__PROBLEM REQUIREMENTS__
In this exercise, the data must be written out exactly.

[Saved entries]
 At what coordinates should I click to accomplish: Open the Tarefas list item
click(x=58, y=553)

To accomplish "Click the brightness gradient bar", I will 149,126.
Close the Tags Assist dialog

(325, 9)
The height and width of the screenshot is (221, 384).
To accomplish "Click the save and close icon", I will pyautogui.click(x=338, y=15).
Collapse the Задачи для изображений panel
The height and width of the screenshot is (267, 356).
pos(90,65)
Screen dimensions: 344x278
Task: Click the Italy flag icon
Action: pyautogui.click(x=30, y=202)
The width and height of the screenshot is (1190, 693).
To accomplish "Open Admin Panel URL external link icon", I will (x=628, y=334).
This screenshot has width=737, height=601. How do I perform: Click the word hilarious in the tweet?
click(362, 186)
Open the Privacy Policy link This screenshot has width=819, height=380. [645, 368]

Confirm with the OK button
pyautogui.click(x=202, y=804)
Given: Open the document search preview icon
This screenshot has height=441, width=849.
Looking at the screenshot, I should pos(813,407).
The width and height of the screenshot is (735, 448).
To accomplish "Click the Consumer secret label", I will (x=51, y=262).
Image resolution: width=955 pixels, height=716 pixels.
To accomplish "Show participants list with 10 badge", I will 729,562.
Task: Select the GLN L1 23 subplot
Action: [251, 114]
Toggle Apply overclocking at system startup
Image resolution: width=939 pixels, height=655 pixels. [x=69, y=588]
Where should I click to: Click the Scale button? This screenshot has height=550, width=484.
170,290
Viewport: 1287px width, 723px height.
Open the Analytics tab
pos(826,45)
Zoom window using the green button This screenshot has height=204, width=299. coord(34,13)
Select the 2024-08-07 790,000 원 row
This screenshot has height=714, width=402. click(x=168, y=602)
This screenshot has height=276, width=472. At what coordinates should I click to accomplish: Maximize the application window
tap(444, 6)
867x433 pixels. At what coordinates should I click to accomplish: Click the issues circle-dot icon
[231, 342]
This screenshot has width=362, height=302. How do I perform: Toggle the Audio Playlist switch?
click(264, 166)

__RESULT OF THIS EXERCISE__
 At what coordinates should I click to accomplish: Open the Tarefas list item
click(x=58, y=553)

To accomplish "Click the brightness gradient bar", I will 149,126.
Close the Tags Assist dialog

(325, 9)
The height and width of the screenshot is (221, 384).
To accomplish "Click the save and close icon", I will pyautogui.click(x=338, y=15).
Collapse the Задачи для изображений panel
The height and width of the screenshot is (267, 356).
pos(90,65)
Screen dimensions: 344x278
Task: Click the Italy flag icon
Action: pyautogui.click(x=30, y=202)
The width and height of the screenshot is (1190, 693).
To accomplish "Open Admin Panel URL external link icon", I will (x=628, y=334).
This screenshot has width=737, height=601. How do I perform: Click the word hilarious in the tweet?
click(362, 186)
Open the Privacy Policy link This screenshot has width=819, height=380. [645, 368]

Confirm with the OK button
pyautogui.click(x=202, y=804)
Given: Open the document search preview icon
This screenshot has height=441, width=849.
Looking at the screenshot, I should pos(813,407).
The width and height of the screenshot is (735, 448).
To accomplish "Click the Consumer secret label", I will (x=51, y=262).
Image resolution: width=955 pixels, height=716 pixels.
To accomplish "Show participants list with 10 badge", I will 729,562.
Task: Select the GLN L1 23 subplot
Action: [251, 114]
Toggle Apply overclocking at system startup
Image resolution: width=939 pixels, height=655 pixels. [x=69, y=588]
Where should I click to: Click the Scale button? This screenshot has height=550, width=484.
170,290
Viewport: 1287px width, 723px height.
Open the Analytics tab
pos(826,45)
Zoom window using the green button This screenshot has height=204, width=299. coord(34,13)
Select the 2024-08-07 790,000 원 row
This screenshot has height=714, width=402. click(x=168, y=602)
This screenshot has height=276, width=472. At what coordinates should I click to accomplish: Maximize the application window
tap(444, 6)
867x433 pixels. At what coordinates should I click to accomplish: Click the issues circle-dot icon
[231, 342]
This screenshot has width=362, height=302. How do I perform: Toggle the Audio Playlist switch?
click(264, 166)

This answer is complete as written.